◆ **Given records**:
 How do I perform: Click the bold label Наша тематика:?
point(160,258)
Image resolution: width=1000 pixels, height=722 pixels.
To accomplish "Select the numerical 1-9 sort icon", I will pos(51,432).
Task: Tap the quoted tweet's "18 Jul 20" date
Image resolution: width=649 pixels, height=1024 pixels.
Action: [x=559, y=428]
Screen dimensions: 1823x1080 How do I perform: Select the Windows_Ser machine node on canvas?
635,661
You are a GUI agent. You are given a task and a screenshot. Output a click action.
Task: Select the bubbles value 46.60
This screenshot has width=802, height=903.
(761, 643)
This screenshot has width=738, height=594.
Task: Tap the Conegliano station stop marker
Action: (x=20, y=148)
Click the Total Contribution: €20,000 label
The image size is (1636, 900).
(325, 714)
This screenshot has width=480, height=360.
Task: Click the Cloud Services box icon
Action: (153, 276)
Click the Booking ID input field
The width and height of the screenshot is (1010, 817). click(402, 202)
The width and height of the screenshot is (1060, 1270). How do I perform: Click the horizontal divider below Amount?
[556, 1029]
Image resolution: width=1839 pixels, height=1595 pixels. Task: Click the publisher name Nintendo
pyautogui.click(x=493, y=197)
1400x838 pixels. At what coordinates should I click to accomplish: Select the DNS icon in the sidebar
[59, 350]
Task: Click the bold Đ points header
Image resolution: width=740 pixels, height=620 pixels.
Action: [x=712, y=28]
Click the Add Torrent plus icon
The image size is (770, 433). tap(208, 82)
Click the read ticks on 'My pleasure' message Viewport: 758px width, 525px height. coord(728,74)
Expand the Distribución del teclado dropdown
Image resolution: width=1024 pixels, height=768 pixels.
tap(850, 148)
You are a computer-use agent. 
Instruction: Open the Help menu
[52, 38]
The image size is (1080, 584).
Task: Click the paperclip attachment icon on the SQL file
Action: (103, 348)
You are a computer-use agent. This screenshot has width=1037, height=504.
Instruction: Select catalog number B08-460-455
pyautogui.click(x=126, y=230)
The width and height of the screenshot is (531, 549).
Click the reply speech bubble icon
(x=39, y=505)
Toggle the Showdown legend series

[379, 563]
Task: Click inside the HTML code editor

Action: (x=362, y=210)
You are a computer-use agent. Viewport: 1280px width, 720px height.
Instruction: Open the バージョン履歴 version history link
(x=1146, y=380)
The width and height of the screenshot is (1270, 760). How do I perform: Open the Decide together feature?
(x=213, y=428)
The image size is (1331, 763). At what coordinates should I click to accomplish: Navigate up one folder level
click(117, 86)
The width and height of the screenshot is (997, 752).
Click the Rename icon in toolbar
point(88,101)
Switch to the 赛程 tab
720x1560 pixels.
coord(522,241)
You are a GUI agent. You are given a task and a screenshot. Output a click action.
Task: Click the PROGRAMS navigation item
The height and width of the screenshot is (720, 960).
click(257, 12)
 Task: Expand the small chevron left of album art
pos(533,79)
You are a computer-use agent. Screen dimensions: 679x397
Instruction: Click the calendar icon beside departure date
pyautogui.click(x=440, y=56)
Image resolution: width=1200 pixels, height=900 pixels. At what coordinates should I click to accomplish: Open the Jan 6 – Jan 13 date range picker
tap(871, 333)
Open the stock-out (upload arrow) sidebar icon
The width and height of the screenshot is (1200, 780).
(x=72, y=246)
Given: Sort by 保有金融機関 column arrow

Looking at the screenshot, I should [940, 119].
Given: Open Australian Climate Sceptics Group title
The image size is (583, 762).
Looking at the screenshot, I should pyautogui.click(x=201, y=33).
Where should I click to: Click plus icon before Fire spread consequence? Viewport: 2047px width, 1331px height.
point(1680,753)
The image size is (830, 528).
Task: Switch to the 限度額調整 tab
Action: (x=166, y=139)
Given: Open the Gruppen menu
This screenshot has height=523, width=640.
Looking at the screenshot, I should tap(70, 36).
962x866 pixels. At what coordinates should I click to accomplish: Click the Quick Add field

◆ **Directions**:
Using the listing above, reproduce each line without omission.

◆ **Solution below**:
 How do I perform: Click the bold label Наша тематика:?
point(160,258)
Image resolution: width=1000 pixels, height=722 pixels.
To accomplish "Select the numerical 1-9 sort icon", I will pos(51,432).
Task: Tap the quoted tweet's "18 Jul 20" date
Image resolution: width=649 pixels, height=1024 pixels.
Action: [x=559, y=428]
Screen dimensions: 1823x1080 How do I perform: Select the Windows_Ser machine node on canvas?
635,661
You are a GUI agent. You are given a task and a screenshot. Output a click action.
Task: Select the bubbles value 46.60
This screenshot has width=802, height=903.
(761, 643)
This screenshot has width=738, height=594.
Task: Tap the Conegliano station stop marker
Action: (x=20, y=148)
Click the Total Contribution: €20,000 label
The image size is (1636, 900).
(325, 714)
This screenshot has width=480, height=360.
Task: Click the Cloud Services box icon
Action: (153, 276)
Click the Booking ID input field
The width and height of the screenshot is (1010, 817). click(402, 202)
The width and height of the screenshot is (1060, 1270). How do I perform: Click the horizontal divider below Amount?
[556, 1029]
Image resolution: width=1839 pixels, height=1595 pixels. Task: Click the publisher name Nintendo
pyautogui.click(x=493, y=197)
1400x838 pixels. At what coordinates should I click to accomplish: Select the DNS icon in the sidebar
[59, 350]
Task: Click the bold Đ points header
Image resolution: width=740 pixels, height=620 pixels.
Action: [x=712, y=28]
Click the Add Torrent plus icon
The image size is (770, 433). tap(208, 82)
Click the read ticks on 'My pleasure' message Viewport: 758px width, 525px height. coord(728,74)
Expand the Distribución del teclado dropdown
Image resolution: width=1024 pixels, height=768 pixels.
tap(850, 148)
You are a computer-use agent. 
Instruction: Open the Help menu
[52, 38]
The image size is (1080, 584).
Task: Click the paperclip attachment icon on the SQL file
Action: (103, 348)
You are a computer-use agent. This screenshot has width=1037, height=504.
Instruction: Select catalog number B08-460-455
pyautogui.click(x=126, y=230)
The width and height of the screenshot is (531, 549).
Click the reply speech bubble icon
(x=39, y=505)
Toggle the Showdown legend series

[379, 563]
Task: Click inside the HTML code editor

Action: (x=362, y=210)
You are a computer-use agent. Viewport: 1280px width, 720px height.
Instruction: Open the バージョン履歴 version history link
(x=1146, y=380)
The width and height of the screenshot is (1270, 760). How do I perform: Open the Decide together feature?
(x=213, y=428)
The image size is (1331, 763). At what coordinates should I click to accomplish: Navigate up one folder level
click(117, 86)
The width and height of the screenshot is (997, 752).
Click the Rename icon in toolbar
point(88,101)
Switch to the 赛程 tab
720x1560 pixels.
coord(522,241)
You are a GUI agent. You are given a task and a screenshot. Output a click action.
Task: Click the PROGRAMS navigation item
The height and width of the screenshot is (720, 960).
click(257, 12)
 Task: Expand the small chevron left of album art
pos(533,79)
You are a computer-use agent. Screen dimensions: 679x397
Instruction: Click the calendar icon beside departure date
pyautogui.click(x=440, y=56)
Image resolution: width=1200 pixels, height=900 pixels. At what coordinates should I click to accomplish: Open the Jan 6 – Jan 13 date range picker
tap(871, 333)
Open the stock-out (upload arrow) sidebar icon
The width and height of the screenshot is (1200, 780).
(x=72, y=246)
Given: Sort by 保有金融機関 column arrow

Looking at the screenshot, I should [940, 119].
Given: Open Australian Climate Sceptics Group title
The image size is (583, 762).
Looking at the screenshot, I should pyautogui.click(x=201, y=33).
Where should I click to: Click plus icon before Fire spread consequence? Viewport: 2047px width, 1331px height.
point(1680,753)
The image size is (830, 528).
Task: Switch to the 限度額調整 tab
Action: (x=166, y=139)
Given: Open the Gruppen menu
This screenshot has height=523, width=640.
Looking at the screenshot, I should tap(70, 36).
962x866 pixels. At what coordinates should I click to accomplish: Click the Quick Add field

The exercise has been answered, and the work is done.